* TASK DESCRIPTION *
Every record, from the first line to the last, needs to be given again exactly.

(Stored items)
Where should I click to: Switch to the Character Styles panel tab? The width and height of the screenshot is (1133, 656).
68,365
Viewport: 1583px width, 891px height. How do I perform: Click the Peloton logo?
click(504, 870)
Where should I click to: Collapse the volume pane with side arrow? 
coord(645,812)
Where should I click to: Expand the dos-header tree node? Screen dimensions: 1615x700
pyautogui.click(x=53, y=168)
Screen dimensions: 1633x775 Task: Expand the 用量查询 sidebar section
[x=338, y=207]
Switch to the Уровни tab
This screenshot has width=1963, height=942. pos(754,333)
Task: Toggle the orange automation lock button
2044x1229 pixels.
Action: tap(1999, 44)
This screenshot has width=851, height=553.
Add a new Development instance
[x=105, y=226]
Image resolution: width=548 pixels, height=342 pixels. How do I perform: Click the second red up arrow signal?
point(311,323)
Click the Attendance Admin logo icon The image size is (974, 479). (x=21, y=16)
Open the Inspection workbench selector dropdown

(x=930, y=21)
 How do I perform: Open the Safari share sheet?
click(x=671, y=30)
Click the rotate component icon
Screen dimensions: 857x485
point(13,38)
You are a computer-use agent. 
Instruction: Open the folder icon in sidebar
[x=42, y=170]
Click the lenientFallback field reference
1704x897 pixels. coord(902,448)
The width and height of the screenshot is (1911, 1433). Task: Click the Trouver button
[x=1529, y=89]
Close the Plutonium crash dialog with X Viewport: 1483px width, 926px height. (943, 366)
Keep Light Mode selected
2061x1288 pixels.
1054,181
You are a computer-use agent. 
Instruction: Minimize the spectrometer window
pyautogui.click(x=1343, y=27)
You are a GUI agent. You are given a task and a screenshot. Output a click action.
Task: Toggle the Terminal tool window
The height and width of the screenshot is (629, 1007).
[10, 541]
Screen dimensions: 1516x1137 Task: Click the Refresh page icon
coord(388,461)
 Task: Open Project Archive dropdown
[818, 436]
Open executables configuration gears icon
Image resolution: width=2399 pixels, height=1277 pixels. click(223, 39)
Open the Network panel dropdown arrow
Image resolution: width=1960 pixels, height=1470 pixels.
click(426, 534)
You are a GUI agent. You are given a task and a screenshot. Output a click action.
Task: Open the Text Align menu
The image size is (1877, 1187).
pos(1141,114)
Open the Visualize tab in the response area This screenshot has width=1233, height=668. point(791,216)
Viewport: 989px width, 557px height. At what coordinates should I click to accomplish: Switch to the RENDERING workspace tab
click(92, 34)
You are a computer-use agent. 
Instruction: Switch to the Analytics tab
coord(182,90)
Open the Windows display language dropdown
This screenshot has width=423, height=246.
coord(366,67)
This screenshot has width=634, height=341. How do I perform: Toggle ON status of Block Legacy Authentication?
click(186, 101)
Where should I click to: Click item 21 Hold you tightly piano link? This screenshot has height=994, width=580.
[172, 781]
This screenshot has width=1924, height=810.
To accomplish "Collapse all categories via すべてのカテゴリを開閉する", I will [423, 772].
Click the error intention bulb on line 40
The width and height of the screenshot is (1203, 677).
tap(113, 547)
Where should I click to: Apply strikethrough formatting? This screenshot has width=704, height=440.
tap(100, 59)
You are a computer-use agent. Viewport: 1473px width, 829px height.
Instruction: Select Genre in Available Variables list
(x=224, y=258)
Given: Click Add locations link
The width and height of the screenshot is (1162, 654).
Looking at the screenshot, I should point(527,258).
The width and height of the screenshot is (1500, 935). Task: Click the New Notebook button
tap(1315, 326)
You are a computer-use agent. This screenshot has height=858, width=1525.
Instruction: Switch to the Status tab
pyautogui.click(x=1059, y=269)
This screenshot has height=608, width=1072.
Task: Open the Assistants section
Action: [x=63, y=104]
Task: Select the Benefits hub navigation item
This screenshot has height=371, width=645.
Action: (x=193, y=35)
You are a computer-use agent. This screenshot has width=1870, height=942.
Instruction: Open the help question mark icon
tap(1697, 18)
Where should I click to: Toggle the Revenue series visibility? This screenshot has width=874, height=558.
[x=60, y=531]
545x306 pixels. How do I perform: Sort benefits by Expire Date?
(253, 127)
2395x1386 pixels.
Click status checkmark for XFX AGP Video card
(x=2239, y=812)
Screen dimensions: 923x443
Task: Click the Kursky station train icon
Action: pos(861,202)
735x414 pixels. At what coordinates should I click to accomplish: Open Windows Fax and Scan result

* WRITTEN SOLUTION *
Where should I click to: Switch to the Character Styles panel tab? The width and height of the screenshot is (1133, 656).
68,365
Viewport: 1583px width, 891px height. How do I perform: Click the Peloton logo?
click(504, 870)
Where should I click to: Collapse the volume pane with side arrow? 
coord(645,812)
Where should I click to: Expand the dos-header tree node? Screen dimensions: 1615x700
pyautogui.click(x=53, y=168)
Screen dimensions: 1633x775 Task: Expand the 用量查询 sidebar section
[x=338, y=207]
Switch to the Уровни tab
This screenshot has width=1963, height=942. pos(754,333)
Task: Toggle the orange automation lock button
2044x1229 pixels.
Action: tap(1999, 44)
This screenshot has width=851, height=553.
Add a new Development instance
[x=105, y=226]
Image resolution: width=548 pixels, height=342 pixels. How do I perform: Click the second red up arrow signal?
point(311,323)
Click the Attendance Admin logo icon The image size is (974, 479). (x=21, y=16)
Open the Inspection workbench selector dropdown

(x=930, y=21)
 How do I perform: Open the Safari share sheet?
click(x=671, y=30)
Click the rotate component icon
Screen dimensions: 857x485
point(13,38)
You are a computer-use agent. 
Instruction: Open the folder icon in sidebar
[x=42, y=170]
Click the lenientFallback field reference
1704x897 pixels. coord(902,448)
The width and height of the screenshot is (1911, 1433). Task: Click the Trouver button
[x=1529, y=89]
Close the Plutonium crash dialog with X Viewport: 1483px width, 926px height. (943, 366)
Keep Light Mode selected
2061x1288 pixels.
1054,181
You are a computer-use agent. 
Instruction: Minimize the spectrometer window
pyautogui.click(x=1343, y=27)
You are a GUI agent. You are given a task and a screenshot. Output a click action.
Task: Toggle the Terminal tool window
The height and width of the screenshot is (629, 1007).
[10, 541]
Screen dimensions: 1516x1137 Task: Click the Refresh page icon
coord(388,461)
 Task: Open Project Archive dropdown
[818, 436]
Open executables configuration gears icon
Image resolution: width=2399 pixels, height=1277 pixels. click(223, 39)
Open the Network panel dropdown arrow
Image resolution: width=1960 pixels, height=1470 pixels.
click(426, 534)
You are a GUI agent. You are given a task and a screenshot. Output a click action.
Task: Open the Text Align menu
The image size is (1877, 1187).
pos(1141,114)
Open the Visualize tab in the response area This screenshot has width=1233, height=668. point(791,216)
Viewport: 989px width, 557px height. At what coordinates should I click to accomplish: Switch to the RENDERING workspace tab
click(92, 34)
You are a computer-use agent. 
Instruction: Switch to the Analytics tab
coord(182,90)
Open the Windows display language dropdown
This screenshot has width=423, height=246.
coord(366,67)
This screenshot has width=634, height=341. How do I perform: Toggle ON status of Block Legacy Authentication?
click(186, 101)
Where should I click to: Click item 21 Hold you tightly piano link? This screenshot has height=994, width=580.
[172, 781]
This screenshot has width=1924, height=810.
To accomplish "Collapse all categories via すべてのカテゴリを開閉する", I will [423, 772].
Click the error intention bulb on line 40
The width and height of the screenshot is (1203, 677).
tap(113, 547)
Where should I click to: Apply strikethrough formatting? This screenshot has width=704, height=440.
tap(100, 59)
You are a computer-use agent. Viewport: 1473px width, 829px height.
Instruction: Select Genre in Available Variables list
(x=224, y=258)
Given: Click Add locations link
The width and height of the screenshot is (1162, 654).
Looking at the screenshot, I should point(527,258).
The width and height of the screenshot is (1500, 935). Task: Click the New Notebook button
tap(1315, 326)
You are a computer-use agent. This screenshot has height=858, width=1525.
Instruction: Switch to the Status tab
pyautogui.click(x=1059, y=269)
This screenshot has height=608, width=1072.
Task: Open the Assistants section
Action: [x=63, y=104]
Task: Select the Benefits hub navigation item
This screenshot has height=371, width=645.
Action: (x=193, y=35)
You are a computer-use agent. This screenshot has width=1870, height=942.
Instruction: Open the help question mark icon
tap(1697, 18)
Where should I click to: Toggle the Revenue series visibility? This screenshot has width=874, height=558.
[x=60, y=531]
545x306 pixels. How do I perform: Sort benefits by Expire Date?
(253, 127)
2395x1386 pixels.
Click status checkmark for XFX AGP Video card
(x=2239, y=812)
Screen dimensions: 923x443
Task: Click the Kursky station train icon
Action: pos(861,202)
735x414 pixels. At what coordinates should I click to accomplish: Open Windows Fax and Scan result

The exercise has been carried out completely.